One bit of it certainly appealed to Harrity. As part of the interview process, Kirwan presented a case study of Brown’s improvement in his two years with the Bears, who went from a mostly conventional team to an up-tempo dynamo led by Tewaaraton Award winner Dylan Molloy.

“There was a lot of similarity that Sean saw from afar,” Harrity said. “He’d watched a lot of film of us and was very familiar with the way we play, the men on our team, even back recruiting, he knew who they were as people and players.

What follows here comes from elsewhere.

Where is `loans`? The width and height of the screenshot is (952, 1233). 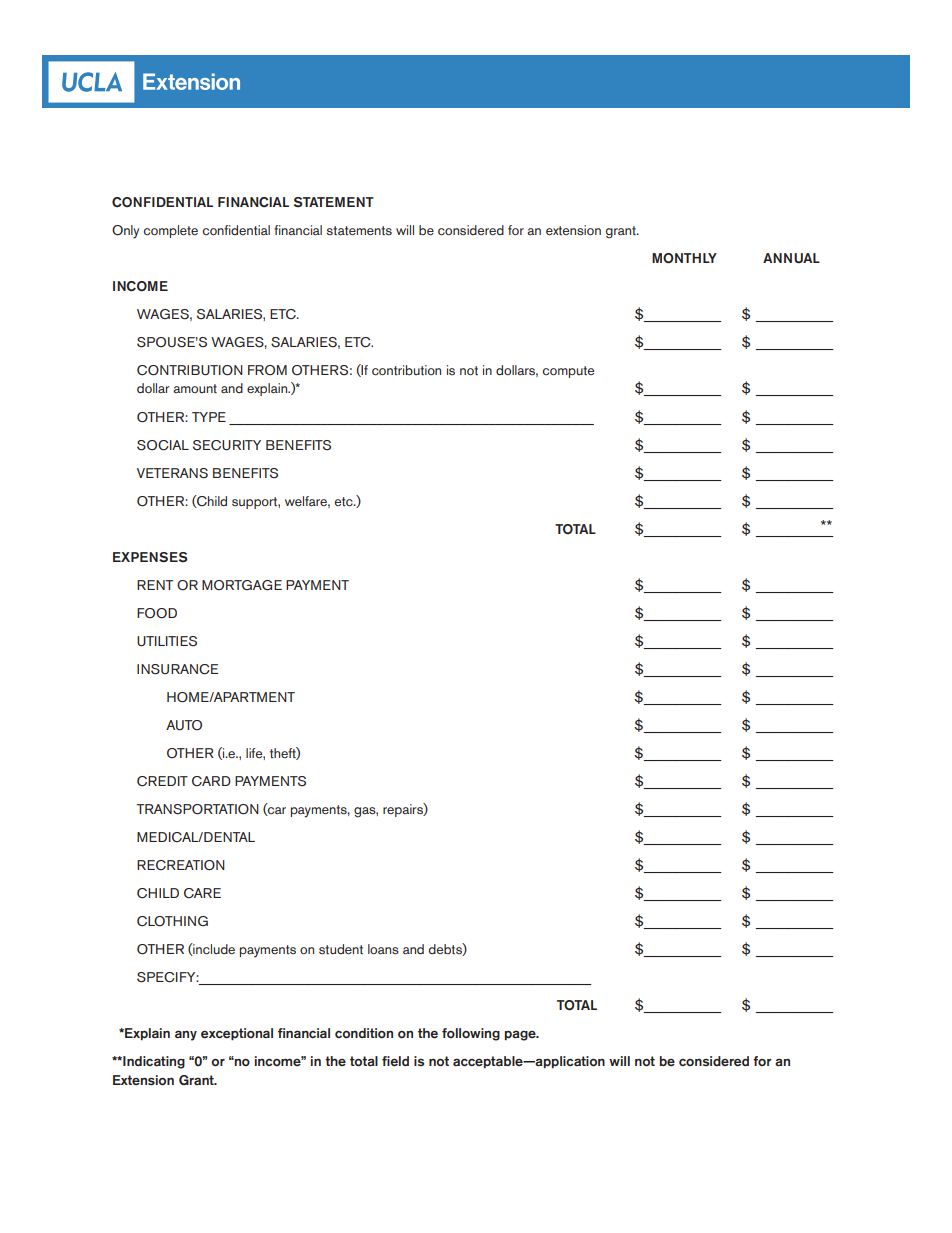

That was really compelling that he had been a part of a transformation within the league with all the same opportunities and dynamics that exist with the realities of an Ivy League institution.”

One of those realities is not surprising for institutions that reside in the elite academic echelon without the demands of a Power Five program: Athletics, school and outside interests tend to exist in greater balance.

But that can be something a coach outside the Ivy might underestimate, which further underscores the value of Kirwan’s time at Brown.

“We’ve seen the Ivies do fantastic with a limited schedule and restrictions that come from the Ivy League office,” Tiffany said. “But I do think it helps that you’ve been in the Ivy League to understand, ‘This guy’s really committed, but he also has passion for biology, for international relations and he’s going to jump on that committee and he’s not coming by tomorrow to do extra shooting.’ And that’s OK.”

It isn’t difficult to imagine what Kirwan’s ideal team will look like, given the potent offenses he’s helped field over the years. And all that time as a coordinator gave him time to think about his vision for his own program.

“He’s going to establish a really high standard of excellence,” Harrity said. “Why not Dartmouth? We can strive toward excellence here. I expect us to get better every day, every week, every month. I know we will with him as the leader, and I can’t wait to partner with him to absolutely elevate this program.”

And that process is already underway, with Kirwan scrambling to fill out a staff and getting on the road this summer. But eight months before his first game as a head coach, he’s already accomplished something remarkable.

He’s ensured that Dartmouth will be one of the most intriguing teams of the offseason — and, the Big Green undoubtedly hopes, well beyond that.

“I know this is not going to be easy,” Kirwan said. “It’s going to take a lot of work, but with everything we’ve spelled out, there is a path and there is a road map. It is getting clearer and clearer by the day. We know that that’s just the beginning of this thing. It’s going to take a lot of hard work and a lot of tough hours, some failure, hopefully some success we can rally around as well. But man am I excited for the challenge.”